| Brief |
For the entries below, the result should be an exact transcription of the lines from the one with "Downtown Run Windows Manual (Spanish)" up to and including the one with "Racing (30, 209)", and only those.

Data listing: Begin

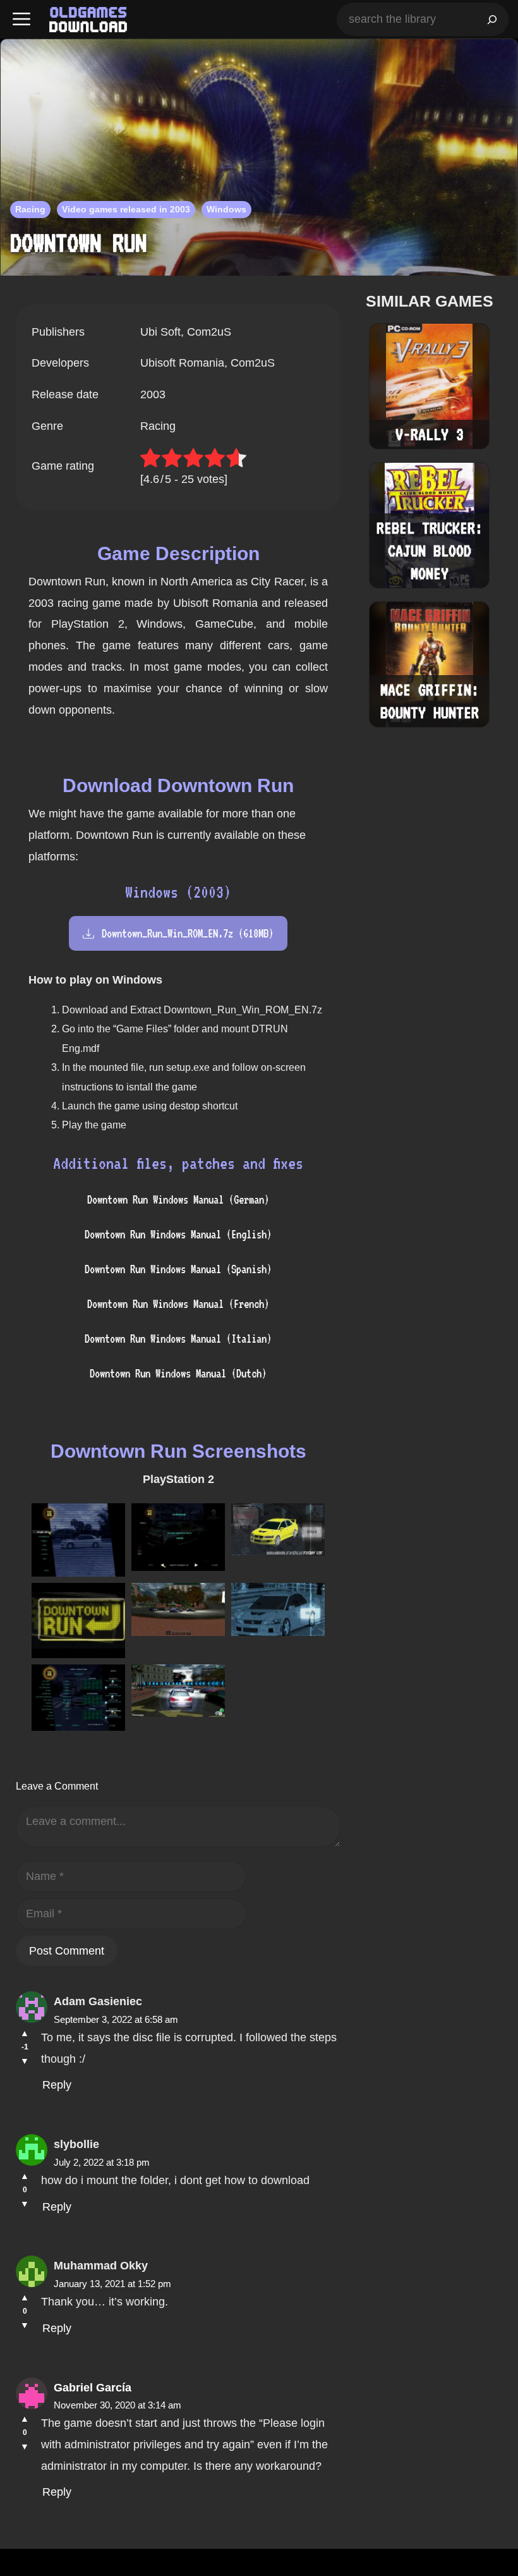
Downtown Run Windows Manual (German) (178, 1199)
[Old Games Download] (88, 20)
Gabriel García (92, 2387)
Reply (56, 2085)
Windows (226, 209)
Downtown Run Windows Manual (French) (178, 1303)
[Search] (492, 19)
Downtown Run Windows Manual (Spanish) (178, 1269)
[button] (21, 19)
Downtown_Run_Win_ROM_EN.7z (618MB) (188, 933)
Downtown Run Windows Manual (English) (178, 1234)
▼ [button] (24, 2061)
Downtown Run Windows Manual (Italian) (178, 1338)
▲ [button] (24, 2033)
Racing (30, 209)
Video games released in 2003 (126, 209)
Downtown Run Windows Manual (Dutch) (178, 1373)
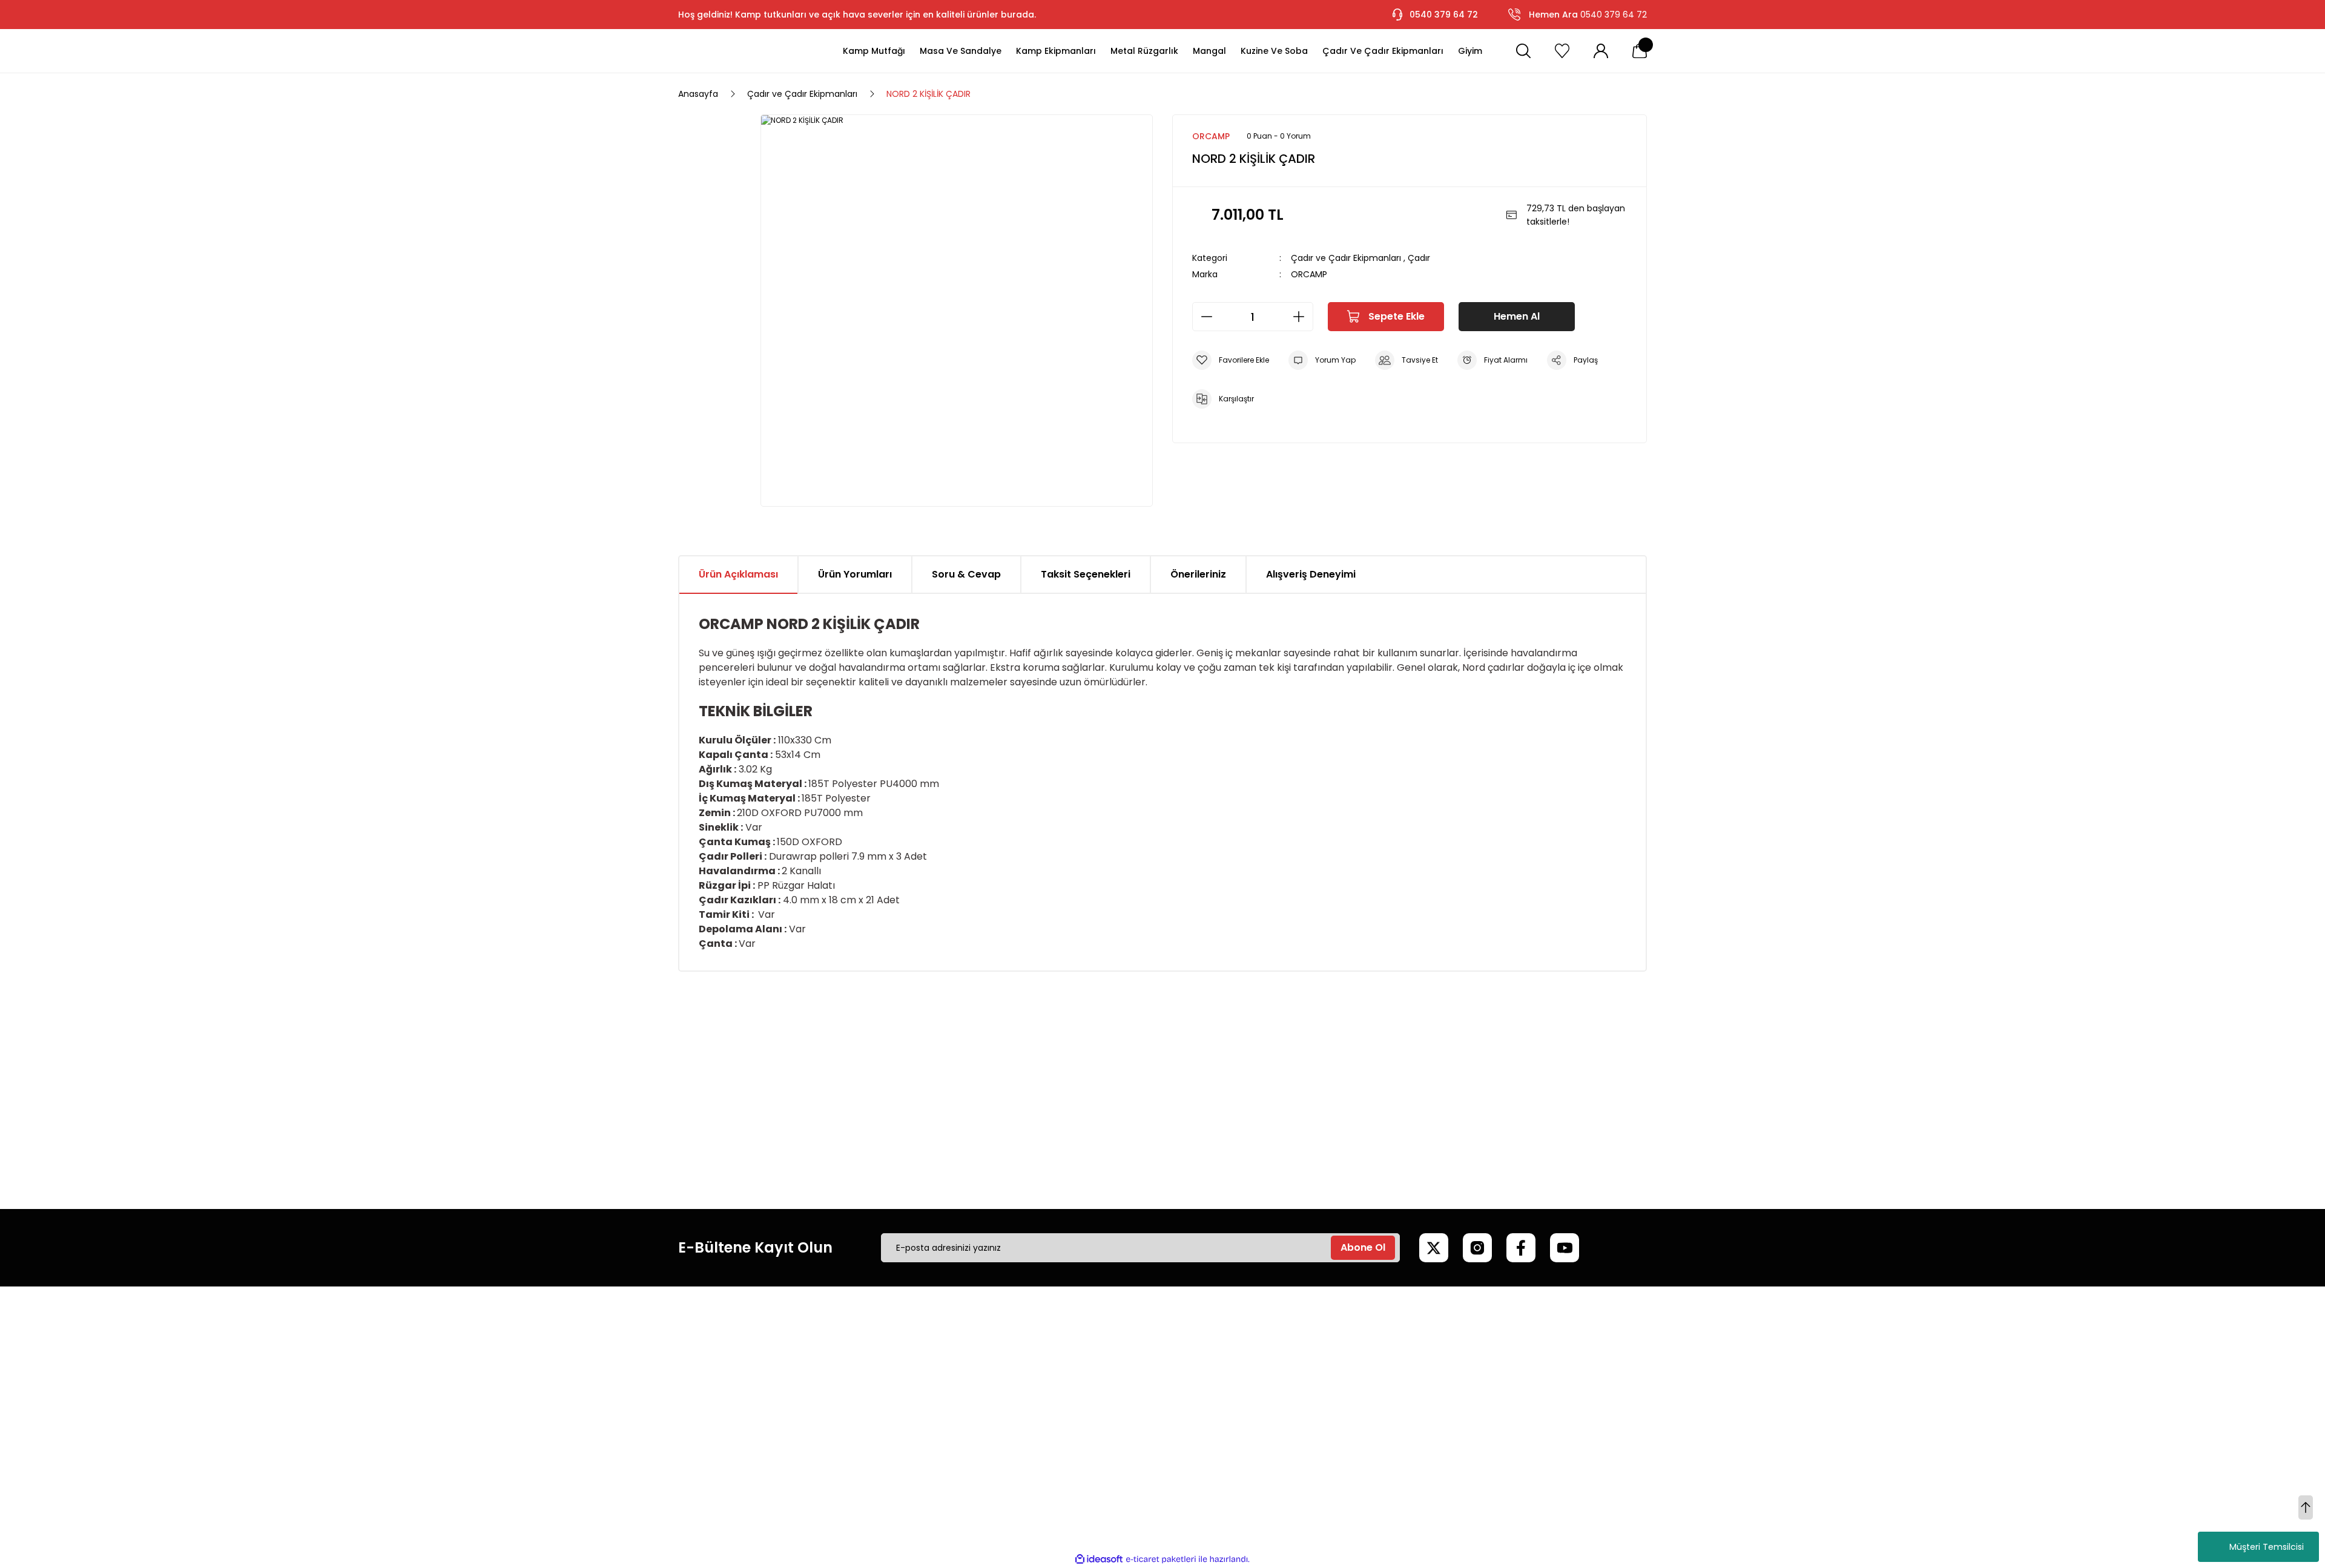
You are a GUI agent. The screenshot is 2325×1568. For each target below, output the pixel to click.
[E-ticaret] (1161, 1559)
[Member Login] (1601, 51)
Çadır (1419, 258)
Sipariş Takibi (1281, 1411)
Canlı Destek (1075, 1369)
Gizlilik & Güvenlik (878, 1390)
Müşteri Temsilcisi (2266, 1547)
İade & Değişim (874, 1431)
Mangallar (1481, 1369)
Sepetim (1272, 1390)
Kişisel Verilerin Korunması (896, 1411)
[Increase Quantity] (1302, 316)
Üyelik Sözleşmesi (879, 1369)
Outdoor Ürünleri (1495, 1411)
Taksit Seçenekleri (1085, 574)
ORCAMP (1309, 274)
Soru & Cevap (966, 574)
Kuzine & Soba (1490, 1431)
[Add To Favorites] (1230, 360)
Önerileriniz (1198, 574)
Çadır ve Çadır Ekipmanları (1346, 258)
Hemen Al (1517, 316)
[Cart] (1639, 51)
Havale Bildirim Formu (1094, 1431)
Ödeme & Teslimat (1295, 1431)
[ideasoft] (1099, 1559)
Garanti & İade (1079, 1390)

Data listing: End

| Task output |
Downtown Run Windows Manual (Spanish) (178, 1269)
[button] (21, 19)
Downtown_Run_Win_ROM_EN.7z (618MB) (188, 933)
Downtown Run Windows Manual (English) (178, 1234)
▼ [button] (24, 2061)
Downtown Run Windows Manual (Italian) (178, 1338)
▲ [button] (24, 2033)
Racing (30, 209)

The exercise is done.